Former Noosa coach Noel McBride believes there is one.
Except it doesn't come in tablet form. It's called sport.
Following many years of being involved in sport, both as a competitor and a coach, Mr McBride has no doubt "involvement in sport enhances life".
And you don't need to be at the top of the game to enjoy the benefits.
"The natural endorphins that come from playing sport last for hours," Mr McBride said.
"It makes you feel good about yourself. Some kids are naturally great sports people, but they're not in the majority.
"You need to do the best you can, focus on what you can do and let it inspire you to do better things."
Mr McBride said society had changed significantly since he was at school when sport was a part of everyday life and most kids hopped on their push-bike to get to school.
"When I grew up, sport was something everybody did at school. But that's gone out of the way.
"Something's got to happen in this society. Obesity levels and diabetes are at high levels at a much younger age.
"So much of what we do is on computer. We don't have the opportunity to do regular exercise."
Mr McBride has turned his 30 years of coaching experience, which started in Noosa, into a book.
Titled Be your Own Hero, the book published by Brolga Publishing, highlights how you can achieve through sport and "excel in life".
It includes the true stories of a selection of athletes and coaches and how involvement with sport - any sport - has had a profound impact on their lives.
While surnames aren't revealed to maintain privacy, the stories of many people from the Sunshine Coast fill these pages.
Like "Wayne and his wife Donna", who run a gym in Noosa.
Wayne tells how "sport has shaped me into the person I am".
"I was a shy child with low self-esteem until I started karate at the age of 12."
He says he knows for a fact that without sport "I would be a very shy, reluctant and, I would guess, an average, unsuccessful adult".
Instead he established a full-time karate dojo in Noosa and has gone on to win numerous karate titles across the world.
He also is scuba-diving instructor.
"Michelle" tells another story of how she came to know Mr McBride in the early 1980s when she was 13 and joined the Noosa Athletics Club.

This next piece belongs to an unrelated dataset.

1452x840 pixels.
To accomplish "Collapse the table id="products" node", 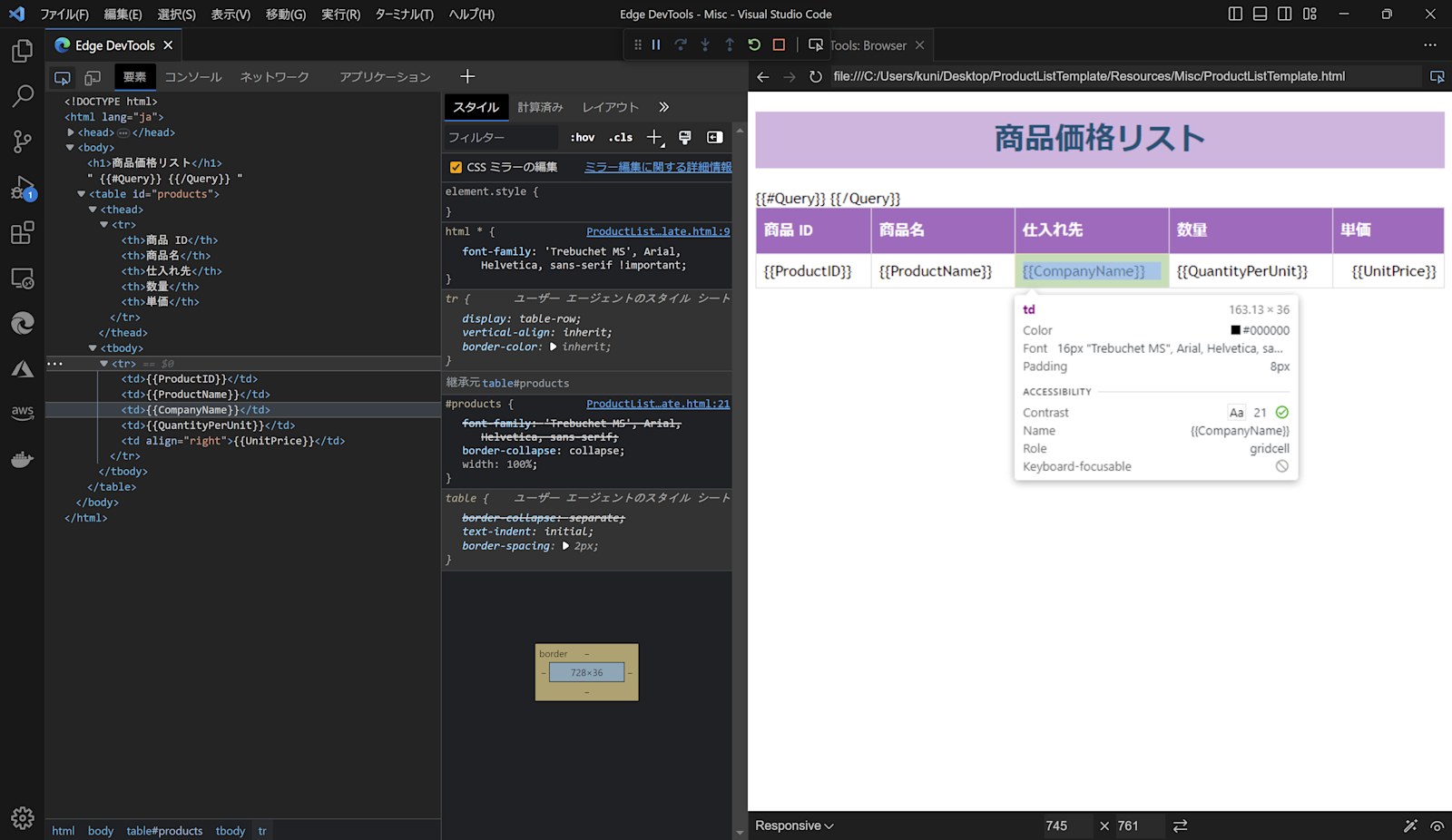I will point(82,194).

Mr McBride said she wasn't an outstanding runner, but she was "very determined as an athlete and a person".
She tells how through athletics, "I learnt to overcome disappointments brought on by illness, injury or failure to reach a goal".

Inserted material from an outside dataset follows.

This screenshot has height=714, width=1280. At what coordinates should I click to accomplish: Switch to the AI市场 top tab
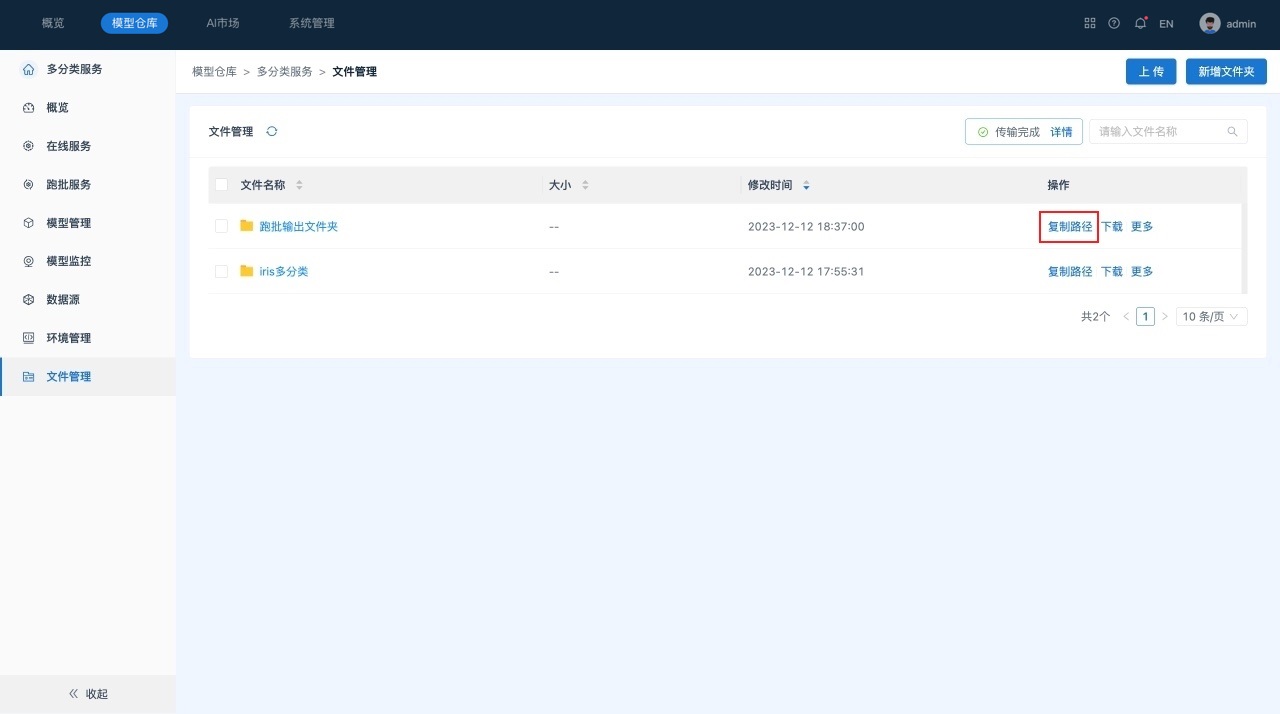[x=223, y=23]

"I also learnt that hard work and discipline can help you achieve goals and therefore experience the joys and recognition that comes with success".

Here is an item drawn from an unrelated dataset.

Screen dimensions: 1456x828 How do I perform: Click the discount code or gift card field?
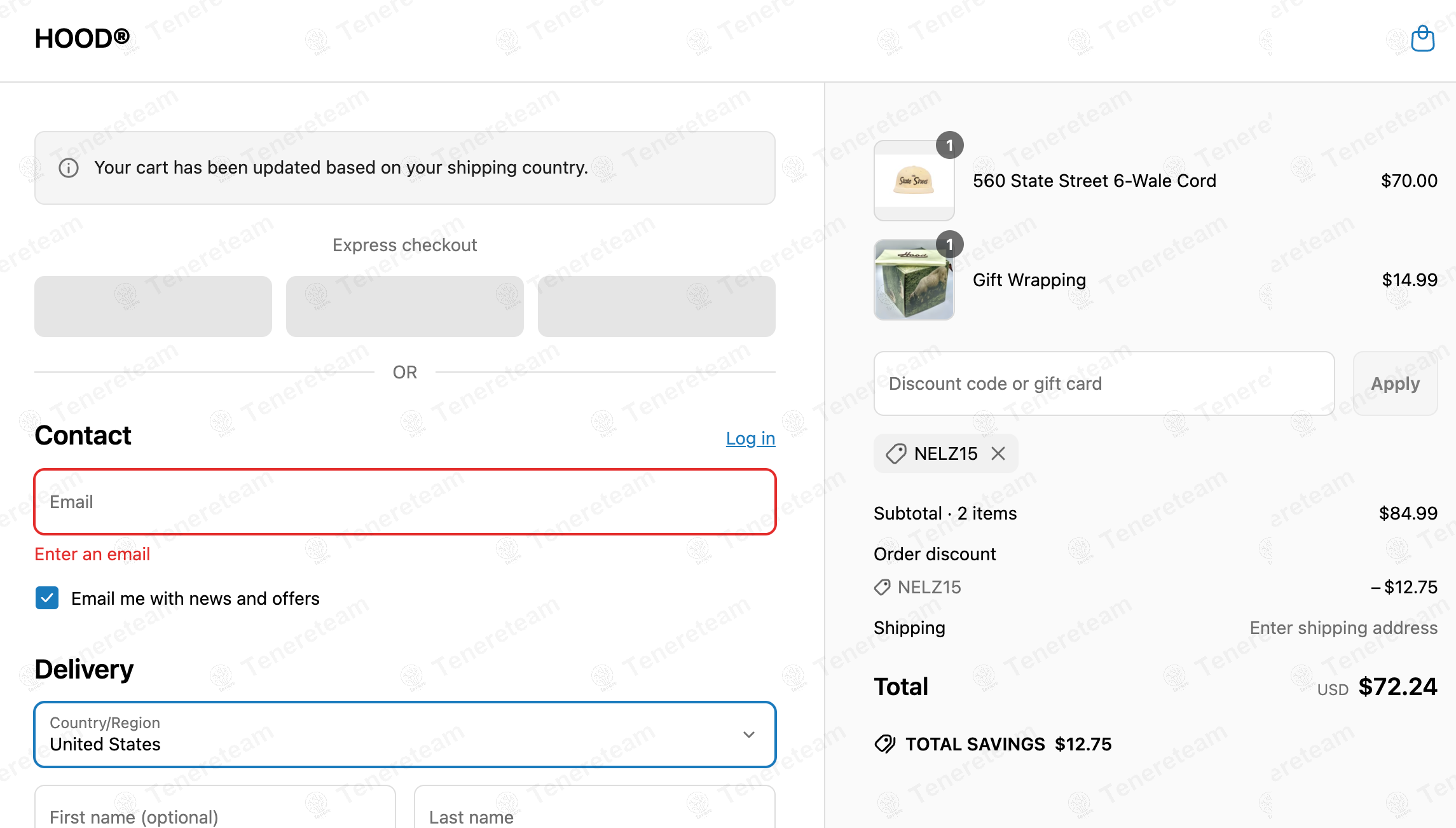[1104, 383]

Michelle went on to become a coach herself, primarily in touch football, a secondary school teacher and a mother and a wife.
Mr McBride said the cost of participating in sport might be a factor for some parents, but "running around a sports field" was something available for free that produced benefits.
His book is available for sale at all major bookstores or through his website www.beyourownherothebook.com.